Kenapa tenang? Bukan senang?
Karena senang itu biasa, sedang tenang itu luar biasa.
Kenapa bisa?
Karena ketika kita bahagia (senang) atas tercapainya keinginan kita serta terpenuhinya kebutuhan kita, itu biasa.
Tetapi ketika kita bahagia (tenang) atas peristiwa kehilangan, hadirnya permasalahan, serta ujian yang datang bergantian, bukankah itu luar biasa?
Itulah mengapa saya belajar memahami bahwa bahagia itu tenang.

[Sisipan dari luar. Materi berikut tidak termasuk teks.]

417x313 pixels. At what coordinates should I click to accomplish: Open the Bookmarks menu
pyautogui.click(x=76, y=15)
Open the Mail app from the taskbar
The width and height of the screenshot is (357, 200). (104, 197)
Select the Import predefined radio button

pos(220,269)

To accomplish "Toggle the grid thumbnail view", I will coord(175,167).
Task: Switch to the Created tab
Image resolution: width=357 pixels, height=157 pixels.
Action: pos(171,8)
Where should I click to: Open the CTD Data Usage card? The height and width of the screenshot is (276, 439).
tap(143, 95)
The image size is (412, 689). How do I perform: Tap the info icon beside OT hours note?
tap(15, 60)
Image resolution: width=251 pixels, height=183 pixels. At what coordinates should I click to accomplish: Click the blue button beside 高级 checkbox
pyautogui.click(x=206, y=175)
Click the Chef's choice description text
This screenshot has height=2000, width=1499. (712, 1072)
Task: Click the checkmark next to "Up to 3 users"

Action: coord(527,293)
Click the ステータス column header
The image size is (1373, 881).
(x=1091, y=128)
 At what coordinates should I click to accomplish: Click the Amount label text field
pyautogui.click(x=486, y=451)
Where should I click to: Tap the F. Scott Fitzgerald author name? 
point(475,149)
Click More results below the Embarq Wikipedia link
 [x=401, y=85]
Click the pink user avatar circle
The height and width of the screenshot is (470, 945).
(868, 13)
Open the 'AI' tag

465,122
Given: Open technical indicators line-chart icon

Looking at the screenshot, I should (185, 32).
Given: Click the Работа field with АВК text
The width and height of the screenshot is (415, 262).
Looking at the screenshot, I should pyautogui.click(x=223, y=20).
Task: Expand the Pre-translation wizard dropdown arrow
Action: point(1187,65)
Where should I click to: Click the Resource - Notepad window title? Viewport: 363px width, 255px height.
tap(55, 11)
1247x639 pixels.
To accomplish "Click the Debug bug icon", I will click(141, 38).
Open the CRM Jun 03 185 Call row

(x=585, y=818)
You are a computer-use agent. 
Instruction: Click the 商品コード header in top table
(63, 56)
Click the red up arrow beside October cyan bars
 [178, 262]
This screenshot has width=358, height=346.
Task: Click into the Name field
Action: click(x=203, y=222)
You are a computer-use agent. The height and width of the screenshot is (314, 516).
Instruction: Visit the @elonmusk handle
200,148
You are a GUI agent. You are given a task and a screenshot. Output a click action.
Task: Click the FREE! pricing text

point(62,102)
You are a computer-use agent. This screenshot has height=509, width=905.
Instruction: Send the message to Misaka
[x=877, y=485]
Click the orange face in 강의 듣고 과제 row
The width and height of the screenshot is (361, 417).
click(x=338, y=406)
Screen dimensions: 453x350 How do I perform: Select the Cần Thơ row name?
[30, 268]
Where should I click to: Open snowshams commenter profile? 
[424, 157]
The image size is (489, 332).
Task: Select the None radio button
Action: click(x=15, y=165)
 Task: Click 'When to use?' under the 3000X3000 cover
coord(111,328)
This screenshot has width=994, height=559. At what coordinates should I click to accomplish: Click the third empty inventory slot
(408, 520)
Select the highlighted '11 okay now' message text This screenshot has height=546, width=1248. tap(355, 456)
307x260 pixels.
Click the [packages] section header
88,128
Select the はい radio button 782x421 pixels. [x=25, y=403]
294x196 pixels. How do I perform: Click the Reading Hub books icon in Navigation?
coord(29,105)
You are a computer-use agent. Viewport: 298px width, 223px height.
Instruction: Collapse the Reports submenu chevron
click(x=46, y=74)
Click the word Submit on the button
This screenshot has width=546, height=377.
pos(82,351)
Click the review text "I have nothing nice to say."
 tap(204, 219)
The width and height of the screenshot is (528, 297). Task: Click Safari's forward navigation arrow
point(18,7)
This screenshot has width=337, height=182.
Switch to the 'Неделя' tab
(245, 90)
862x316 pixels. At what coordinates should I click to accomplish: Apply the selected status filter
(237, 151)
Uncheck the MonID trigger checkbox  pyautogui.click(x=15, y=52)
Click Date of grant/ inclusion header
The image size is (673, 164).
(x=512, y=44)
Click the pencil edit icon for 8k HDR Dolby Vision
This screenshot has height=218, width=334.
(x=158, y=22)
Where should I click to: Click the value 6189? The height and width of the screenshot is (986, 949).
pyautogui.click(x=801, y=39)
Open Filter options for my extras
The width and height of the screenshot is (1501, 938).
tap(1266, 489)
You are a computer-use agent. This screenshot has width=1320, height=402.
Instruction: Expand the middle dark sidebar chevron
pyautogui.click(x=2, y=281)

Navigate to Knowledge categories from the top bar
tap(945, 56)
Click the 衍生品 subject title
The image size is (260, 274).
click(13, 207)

Bahwa ketenangan membawa kebahagiaan.
Kebahagiaan atas ketenangan yang hanya akan didapatkan jika kita senantiasa terhubung dengan Allah.
Keyakinan yang tertanam dengan sangat mendalam bahwa kapan pun, dimana pun, dalam kondisi apapun, harus selalu merasa tenang, karena ada Allah.
Teringat suatu nasihat bijak yang sederhana,
Ketika kita mendapati sesuatu hal yang sesuai dengan harapan kita, maka kita harus berbahagia (senang) karena itu keinginan kita. Dan jika kita mendapati sesuatu hal yang tidak sesuai dengan harapan kita, maka kita harus lebih berbahagia (tenang) karena itu keinginan Allah atas kita.
Lantas, bagaimana ketenangan bisa didapatkan?
Tergantung seberapa cepat,
kita kembali padaNya,
kita berlari padaNya,
kita bergantung padaNya.
Sesederhana itu, bukankah bahagia itu sederhana?
Bagi saya, makna bahagia itu adalah tenang. Apa makna bahagia bagi anda?